# 読解用本文:
▼

硬化膜(B)の塗工量としては1~10g/m2であることが好ましく、2~5g/m2であることがより好ましい。
【0020】
また別の方法として、基材(A)に紫外線硬化樹脂の未硬化樹脂液を、ロールコーター、バーコーター、グラビアコーターなどの公知の装置を用いて塗工し、基材(A)に形成された未硬化の紫外線硬化樹脂層に、前記離型転写フィルム(F)と同様の形状のエンボスロールで凹凸を賦形しながら紫外線照射して硬化させる方法がある。
【0021】
また本発明においては、前記硬化膜(B)を形成した面とは反対の基材面に接着剤層を形成させることが好ましく、接着剤層が粘着剤により形成されることがより好ましい。このような接着剤層を形成されることにより壁面やパーテーションなど、様々な場所に上記スクリーンフィルムを設置することができ、特に粘着剤として再剥離性粘着剤を使用した場合、一時的な設置・取り外しが容易に行えるので望ましい。
【0022】
粘着剤としては、恒久的な接着を目的とした強粘着剤や、一時的接着を目的とした再剥離性粘着剤などを使用するのが好ましく、例えば、サイデン化学株式会社製「サンビノールシリーズ」、綜研化学株式会社製「SKダイシンシリーズ」、トーヨーケム株式会社製「オリバインシリーズ」などが挙げられる。

▲

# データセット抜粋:
▼

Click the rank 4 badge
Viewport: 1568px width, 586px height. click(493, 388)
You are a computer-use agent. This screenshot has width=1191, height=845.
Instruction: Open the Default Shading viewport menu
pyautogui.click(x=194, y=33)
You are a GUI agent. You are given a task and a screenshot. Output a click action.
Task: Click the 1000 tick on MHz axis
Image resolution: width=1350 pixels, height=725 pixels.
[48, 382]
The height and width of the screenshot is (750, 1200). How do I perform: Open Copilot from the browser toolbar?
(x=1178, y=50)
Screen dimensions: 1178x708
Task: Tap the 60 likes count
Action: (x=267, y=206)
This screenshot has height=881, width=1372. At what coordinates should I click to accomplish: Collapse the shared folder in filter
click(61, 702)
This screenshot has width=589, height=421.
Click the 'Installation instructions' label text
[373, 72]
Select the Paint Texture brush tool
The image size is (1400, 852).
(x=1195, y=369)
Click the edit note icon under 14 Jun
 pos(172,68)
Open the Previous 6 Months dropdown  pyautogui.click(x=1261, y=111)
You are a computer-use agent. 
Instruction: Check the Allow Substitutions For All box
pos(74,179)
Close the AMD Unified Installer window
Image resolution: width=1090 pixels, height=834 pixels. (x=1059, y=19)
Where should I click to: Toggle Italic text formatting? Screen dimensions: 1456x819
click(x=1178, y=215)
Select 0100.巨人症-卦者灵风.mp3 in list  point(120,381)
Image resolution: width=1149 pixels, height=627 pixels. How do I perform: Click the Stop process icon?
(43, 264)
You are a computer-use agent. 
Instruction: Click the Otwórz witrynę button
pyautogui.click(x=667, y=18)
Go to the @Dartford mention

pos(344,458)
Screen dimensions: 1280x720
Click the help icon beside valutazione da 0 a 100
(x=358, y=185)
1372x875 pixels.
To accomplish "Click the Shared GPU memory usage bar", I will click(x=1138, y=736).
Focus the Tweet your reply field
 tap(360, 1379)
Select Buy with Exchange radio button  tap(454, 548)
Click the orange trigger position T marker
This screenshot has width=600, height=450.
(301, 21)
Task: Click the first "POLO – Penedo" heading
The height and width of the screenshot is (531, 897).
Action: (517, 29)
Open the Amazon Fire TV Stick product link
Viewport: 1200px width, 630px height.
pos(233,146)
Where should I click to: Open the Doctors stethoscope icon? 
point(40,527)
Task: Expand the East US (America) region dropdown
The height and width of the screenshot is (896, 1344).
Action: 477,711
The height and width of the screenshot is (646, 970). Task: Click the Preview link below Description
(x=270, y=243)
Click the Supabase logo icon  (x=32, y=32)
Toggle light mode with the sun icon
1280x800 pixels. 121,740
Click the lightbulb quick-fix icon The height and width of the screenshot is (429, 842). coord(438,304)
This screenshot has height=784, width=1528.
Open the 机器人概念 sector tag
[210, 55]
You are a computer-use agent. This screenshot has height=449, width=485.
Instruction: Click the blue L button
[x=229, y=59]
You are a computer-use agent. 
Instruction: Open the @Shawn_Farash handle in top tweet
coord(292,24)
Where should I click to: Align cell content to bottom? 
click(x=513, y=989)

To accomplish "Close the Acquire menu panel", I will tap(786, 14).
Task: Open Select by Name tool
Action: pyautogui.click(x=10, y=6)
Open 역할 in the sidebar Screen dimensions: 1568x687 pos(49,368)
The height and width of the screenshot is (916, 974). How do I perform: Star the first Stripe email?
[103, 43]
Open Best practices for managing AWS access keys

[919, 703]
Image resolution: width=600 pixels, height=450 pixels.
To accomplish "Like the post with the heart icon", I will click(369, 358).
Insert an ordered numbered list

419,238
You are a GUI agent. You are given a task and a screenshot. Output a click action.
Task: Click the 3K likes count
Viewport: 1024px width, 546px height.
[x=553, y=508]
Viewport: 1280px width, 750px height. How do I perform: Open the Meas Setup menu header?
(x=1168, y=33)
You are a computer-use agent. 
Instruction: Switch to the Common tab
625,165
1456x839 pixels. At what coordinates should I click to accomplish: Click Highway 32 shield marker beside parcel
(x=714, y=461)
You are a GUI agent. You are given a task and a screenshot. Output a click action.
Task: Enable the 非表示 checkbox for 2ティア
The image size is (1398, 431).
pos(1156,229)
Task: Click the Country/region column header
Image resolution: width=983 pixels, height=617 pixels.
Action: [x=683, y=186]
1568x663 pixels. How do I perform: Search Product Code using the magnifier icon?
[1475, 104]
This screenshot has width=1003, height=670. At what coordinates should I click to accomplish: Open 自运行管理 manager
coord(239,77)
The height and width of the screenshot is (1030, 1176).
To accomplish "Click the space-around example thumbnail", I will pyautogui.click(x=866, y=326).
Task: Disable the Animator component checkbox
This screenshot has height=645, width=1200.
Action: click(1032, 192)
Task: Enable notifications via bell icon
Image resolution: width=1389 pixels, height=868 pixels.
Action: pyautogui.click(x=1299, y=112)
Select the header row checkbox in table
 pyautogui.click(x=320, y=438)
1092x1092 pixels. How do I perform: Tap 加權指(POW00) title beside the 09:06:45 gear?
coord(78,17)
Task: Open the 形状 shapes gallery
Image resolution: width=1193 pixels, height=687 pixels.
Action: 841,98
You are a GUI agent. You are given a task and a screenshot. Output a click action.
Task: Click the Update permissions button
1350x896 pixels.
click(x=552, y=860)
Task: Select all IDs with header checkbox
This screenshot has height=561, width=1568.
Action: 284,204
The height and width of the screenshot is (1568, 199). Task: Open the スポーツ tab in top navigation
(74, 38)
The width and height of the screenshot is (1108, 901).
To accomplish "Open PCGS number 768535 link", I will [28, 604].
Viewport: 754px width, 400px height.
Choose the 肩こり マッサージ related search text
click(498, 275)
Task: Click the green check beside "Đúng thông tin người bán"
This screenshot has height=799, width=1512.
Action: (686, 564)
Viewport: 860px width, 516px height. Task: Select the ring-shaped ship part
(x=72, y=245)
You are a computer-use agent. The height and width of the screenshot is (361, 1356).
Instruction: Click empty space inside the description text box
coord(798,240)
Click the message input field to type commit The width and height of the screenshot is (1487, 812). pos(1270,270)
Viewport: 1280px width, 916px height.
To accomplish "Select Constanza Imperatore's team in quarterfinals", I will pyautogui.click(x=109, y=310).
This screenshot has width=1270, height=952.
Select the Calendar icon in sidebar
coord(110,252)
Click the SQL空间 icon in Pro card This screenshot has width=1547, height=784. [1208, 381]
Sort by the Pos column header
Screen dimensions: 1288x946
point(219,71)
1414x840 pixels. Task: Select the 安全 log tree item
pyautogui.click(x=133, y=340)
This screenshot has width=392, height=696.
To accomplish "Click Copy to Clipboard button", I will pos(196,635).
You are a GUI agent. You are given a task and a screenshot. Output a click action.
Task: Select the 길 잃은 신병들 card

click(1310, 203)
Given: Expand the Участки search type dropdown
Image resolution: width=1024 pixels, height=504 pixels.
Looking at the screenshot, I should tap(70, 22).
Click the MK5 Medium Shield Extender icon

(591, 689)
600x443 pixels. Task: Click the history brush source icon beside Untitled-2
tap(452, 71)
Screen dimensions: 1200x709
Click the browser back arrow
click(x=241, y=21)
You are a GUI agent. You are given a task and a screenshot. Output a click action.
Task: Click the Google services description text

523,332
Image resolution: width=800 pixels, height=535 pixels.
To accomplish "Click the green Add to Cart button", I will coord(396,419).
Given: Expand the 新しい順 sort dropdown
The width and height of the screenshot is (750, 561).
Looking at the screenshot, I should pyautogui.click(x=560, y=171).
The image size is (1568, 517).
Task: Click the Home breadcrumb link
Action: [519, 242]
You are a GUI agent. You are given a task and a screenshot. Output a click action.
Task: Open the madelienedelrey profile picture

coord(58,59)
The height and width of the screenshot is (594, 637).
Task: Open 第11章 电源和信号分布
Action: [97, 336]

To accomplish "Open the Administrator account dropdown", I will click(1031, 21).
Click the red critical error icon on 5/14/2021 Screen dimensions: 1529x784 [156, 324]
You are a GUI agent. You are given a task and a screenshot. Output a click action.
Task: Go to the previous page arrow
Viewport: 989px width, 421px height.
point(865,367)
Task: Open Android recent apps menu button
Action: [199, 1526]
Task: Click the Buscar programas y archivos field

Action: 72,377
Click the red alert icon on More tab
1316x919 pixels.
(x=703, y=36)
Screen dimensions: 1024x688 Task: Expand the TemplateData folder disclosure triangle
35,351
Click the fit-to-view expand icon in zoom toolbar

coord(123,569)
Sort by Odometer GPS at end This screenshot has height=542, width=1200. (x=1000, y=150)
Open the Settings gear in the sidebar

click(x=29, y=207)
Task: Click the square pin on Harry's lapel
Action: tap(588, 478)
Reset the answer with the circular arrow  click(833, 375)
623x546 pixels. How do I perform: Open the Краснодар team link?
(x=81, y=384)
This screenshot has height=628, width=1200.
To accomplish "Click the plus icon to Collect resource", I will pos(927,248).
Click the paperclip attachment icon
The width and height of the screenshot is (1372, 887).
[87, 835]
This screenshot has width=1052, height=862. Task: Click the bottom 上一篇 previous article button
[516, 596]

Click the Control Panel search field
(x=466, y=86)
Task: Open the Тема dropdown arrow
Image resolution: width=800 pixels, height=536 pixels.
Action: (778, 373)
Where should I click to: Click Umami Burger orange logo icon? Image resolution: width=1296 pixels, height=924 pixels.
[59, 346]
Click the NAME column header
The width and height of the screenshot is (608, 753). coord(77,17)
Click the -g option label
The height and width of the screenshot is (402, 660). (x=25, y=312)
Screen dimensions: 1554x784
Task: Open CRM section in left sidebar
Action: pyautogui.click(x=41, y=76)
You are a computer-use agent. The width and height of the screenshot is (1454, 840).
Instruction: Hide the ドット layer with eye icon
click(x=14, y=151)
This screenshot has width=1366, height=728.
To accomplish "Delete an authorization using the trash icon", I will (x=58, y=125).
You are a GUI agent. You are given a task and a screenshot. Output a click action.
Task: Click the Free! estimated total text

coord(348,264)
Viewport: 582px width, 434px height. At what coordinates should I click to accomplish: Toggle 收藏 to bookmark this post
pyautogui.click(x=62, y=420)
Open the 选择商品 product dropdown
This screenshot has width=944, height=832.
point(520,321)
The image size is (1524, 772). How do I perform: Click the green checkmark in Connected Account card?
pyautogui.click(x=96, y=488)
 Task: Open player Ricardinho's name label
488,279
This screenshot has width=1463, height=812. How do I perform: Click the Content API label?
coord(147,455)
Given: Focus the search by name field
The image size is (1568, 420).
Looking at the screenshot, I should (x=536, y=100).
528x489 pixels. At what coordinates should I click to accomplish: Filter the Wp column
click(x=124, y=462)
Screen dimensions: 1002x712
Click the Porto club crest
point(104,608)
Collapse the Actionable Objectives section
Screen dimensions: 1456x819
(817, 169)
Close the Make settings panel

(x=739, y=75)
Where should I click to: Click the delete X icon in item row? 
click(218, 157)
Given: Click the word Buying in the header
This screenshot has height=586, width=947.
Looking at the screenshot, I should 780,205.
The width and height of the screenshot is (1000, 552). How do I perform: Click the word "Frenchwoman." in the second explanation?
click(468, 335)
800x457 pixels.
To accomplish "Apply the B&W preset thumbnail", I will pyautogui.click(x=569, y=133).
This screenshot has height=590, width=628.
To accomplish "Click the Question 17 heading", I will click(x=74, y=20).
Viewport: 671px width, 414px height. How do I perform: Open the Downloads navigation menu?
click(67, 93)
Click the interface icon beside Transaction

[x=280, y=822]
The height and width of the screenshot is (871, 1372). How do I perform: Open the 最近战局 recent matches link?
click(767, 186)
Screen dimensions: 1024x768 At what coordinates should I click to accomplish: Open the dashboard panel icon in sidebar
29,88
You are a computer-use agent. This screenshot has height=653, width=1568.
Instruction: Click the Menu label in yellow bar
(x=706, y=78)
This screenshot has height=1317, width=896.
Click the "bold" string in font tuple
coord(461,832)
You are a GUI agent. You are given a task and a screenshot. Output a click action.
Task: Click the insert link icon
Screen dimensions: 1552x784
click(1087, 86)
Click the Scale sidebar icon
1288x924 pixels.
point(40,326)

▲

# 取り組む課題:
a: スクリーンフィルムに関する本文について、次の問いに答えてください。
(i) 硬化膜(B)の塗工量として、より好ましい範囲はいくらですか。
(ii) 接着剤層は、基材のどの面に形成させることが好ましいとされていますか。
(iii) 綜研化学株式会社製の粘着剤として挙げられている製品名は何ですか。
b: スクリーンフィルムに関する本文を、最後の文の後から書き継いでください。

# 課題別の解答:
a:
(i) 2~5g/m2
(ii) 硬化膜(B)を形成した面とは反対の基材面
(iii) 「SKダイシンシリーズ」

b:
【0023】
さらに本発明においては、前記接着剤層を介してマグネットシートを積層した場合も同様に黒板や金属製パーテーションなど様々な場所に簡便に設置・取り外しを行うことができる。本発明で使用するマグネットシートとしては、厚み0.1~5.0mmの厚みのマグネットシートを用いるのが好ましい。マグネットシートの具体例としては、株式会社マグエックス製「マグネットベースシートシリーズ」、シーアイ化成株式会社製「異方性マグネットシートシリーズ」などが挙げられる。
【0024】
この場合、接着剤としてはウレタン、アクリルなどの樹脂からなるヒートシール剤を使用してもよく、低温(例えば、150℃以下)でヒートシール性を発現するものがより好ましい。接着剤層の厚みとしては1~20μm程度形成されるのが好ましい。接着剤の具体例としては特に限定されるものではないが、DIC株式会社製「ディックシールシリーズ」や「ディックドライシリーズ」、ユニチカ株式会社製「アローベースシリーズ」等が挙げられる。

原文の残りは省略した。